Alcune riflessioni

Alcune riflessioni

Chiedo scusa se per una volta non parlo proprio della marcatura CE, ma anche chi gestisce un blog o fa consulenza tecnica, ha delle cose da dire e da condividere e quindi per una volta, spero unica e ultima, vado fuori tema.

Stiamo attraversando una crisi mondiale, ma in base alla mia conoscenza del mondo produttivo (nord Italia) posso dire che anche in questo noi italiani siamo particolari.

Dibattiamo se un ministro dice che chi non si emancipa dalla famiglia è un “bamboccione” se un vice ministro dice che se uno a 28 anni (con le dovute eccezioni, non è laureato (4 anni di fuori corso) è uno “sfigato“, ci preoccupiamo e discutiamo con fervore sul fatto che nella plancia della Concordia ci fosse o meno una donna, come se andare addosso a quegli scogli non fosse dipeso da una volontaria e genetica imbecillità, ma da una temporanea distrazione, infatti quella nave da sola non sarebbe mai passata di li.
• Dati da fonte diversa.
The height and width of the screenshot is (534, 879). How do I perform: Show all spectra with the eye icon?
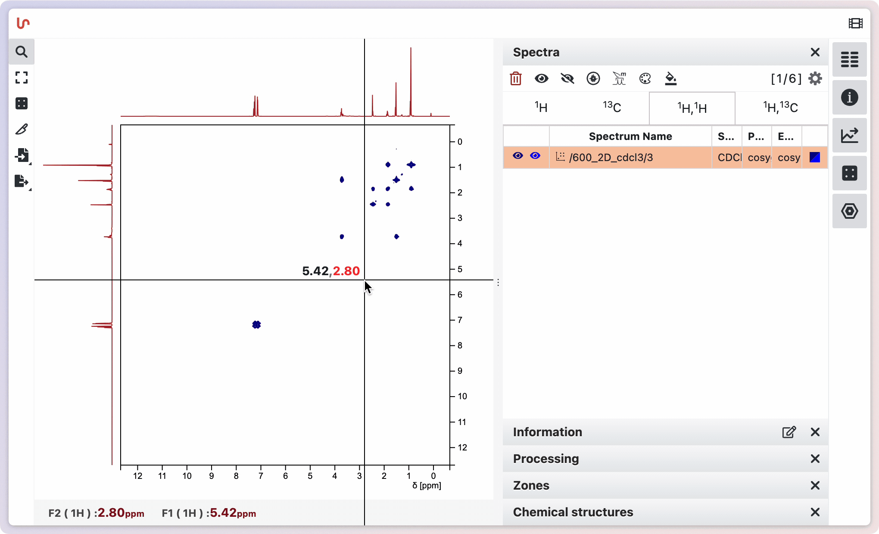[x=542, y=78]
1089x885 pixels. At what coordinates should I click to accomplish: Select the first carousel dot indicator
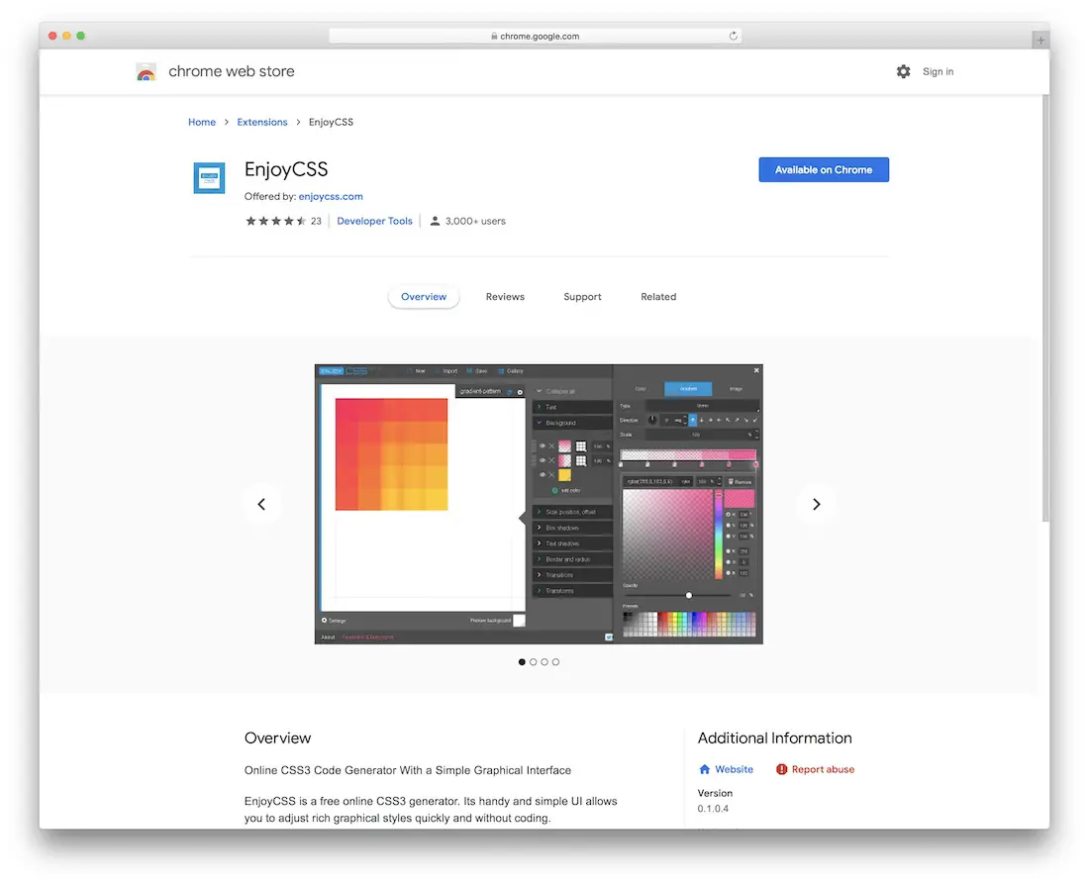tap(523, 661)
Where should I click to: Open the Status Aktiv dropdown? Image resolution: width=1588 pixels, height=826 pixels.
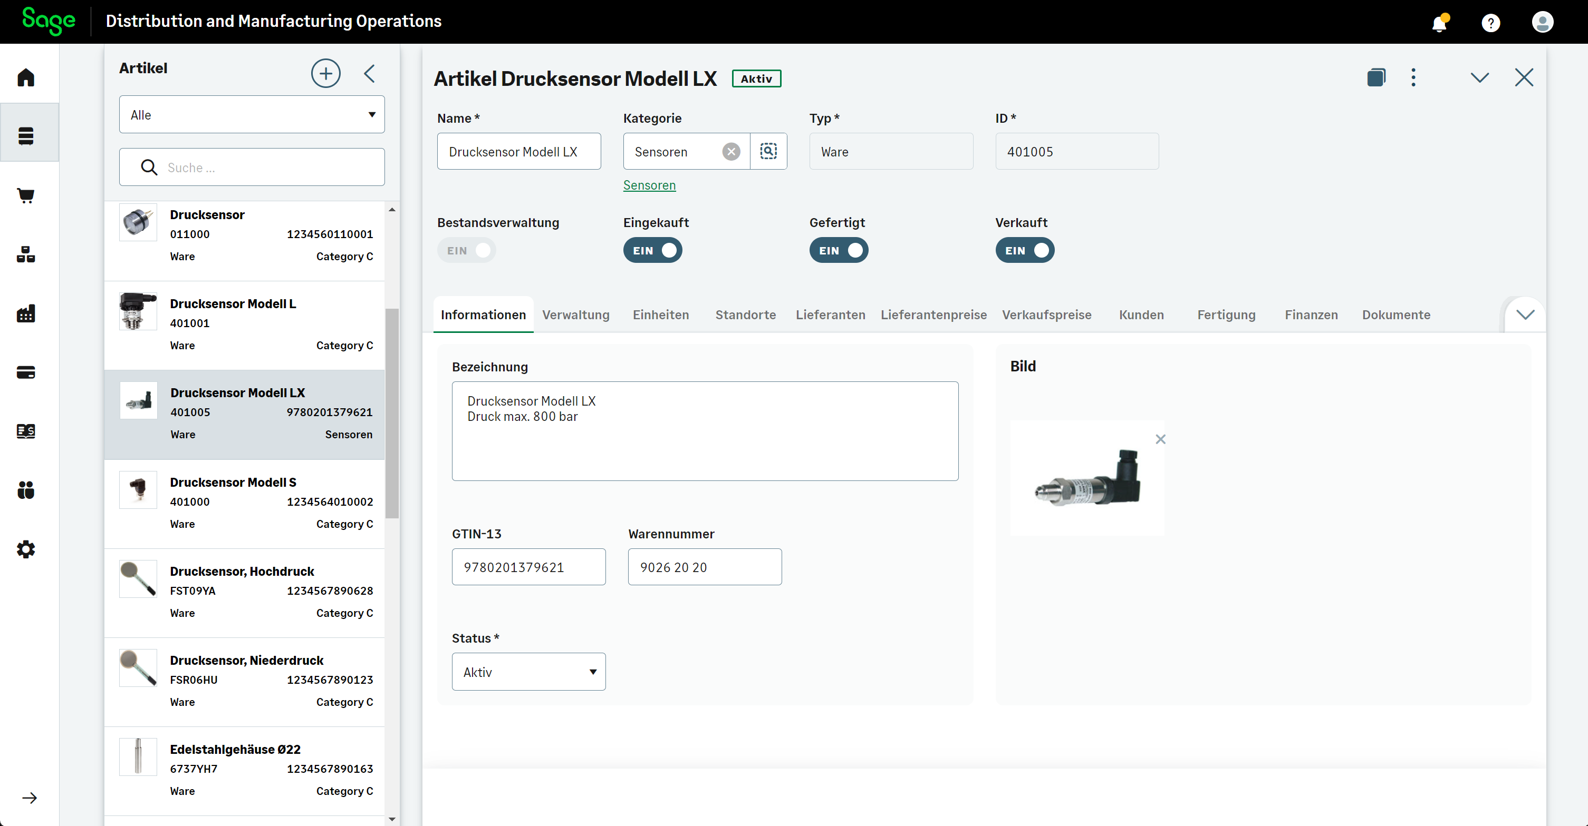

Su queste stupidaggini più che ovvie, di dominio comune e su cui mi sembra ci sia solo da capire come evitare che si ripetano in futuro, noi italiani dibattiamo per ore, quasi che sia colpa del vice ministro se dice una cosa che tutti sappiamo vera, cioè che i nostri studenti si laureano in più tempo che nel resto d’Europa.

A me hanno insegnato che perdere un anno di scuola, significa in termini economici, perdere una cifra pari all’ultimo anno di stipendio, quindi se questi non sono sfigati, o sono ricchi o sono dei bamboccioni a cui sta bene farsi mantenere dai genitori, perchè diciamolo chiaro, almeno dalle mie parti, ci sono e ci sono sempre state molte cassette da scaricare al mercato ortofrutticolo e ci sono molti posti da badante, disponibili.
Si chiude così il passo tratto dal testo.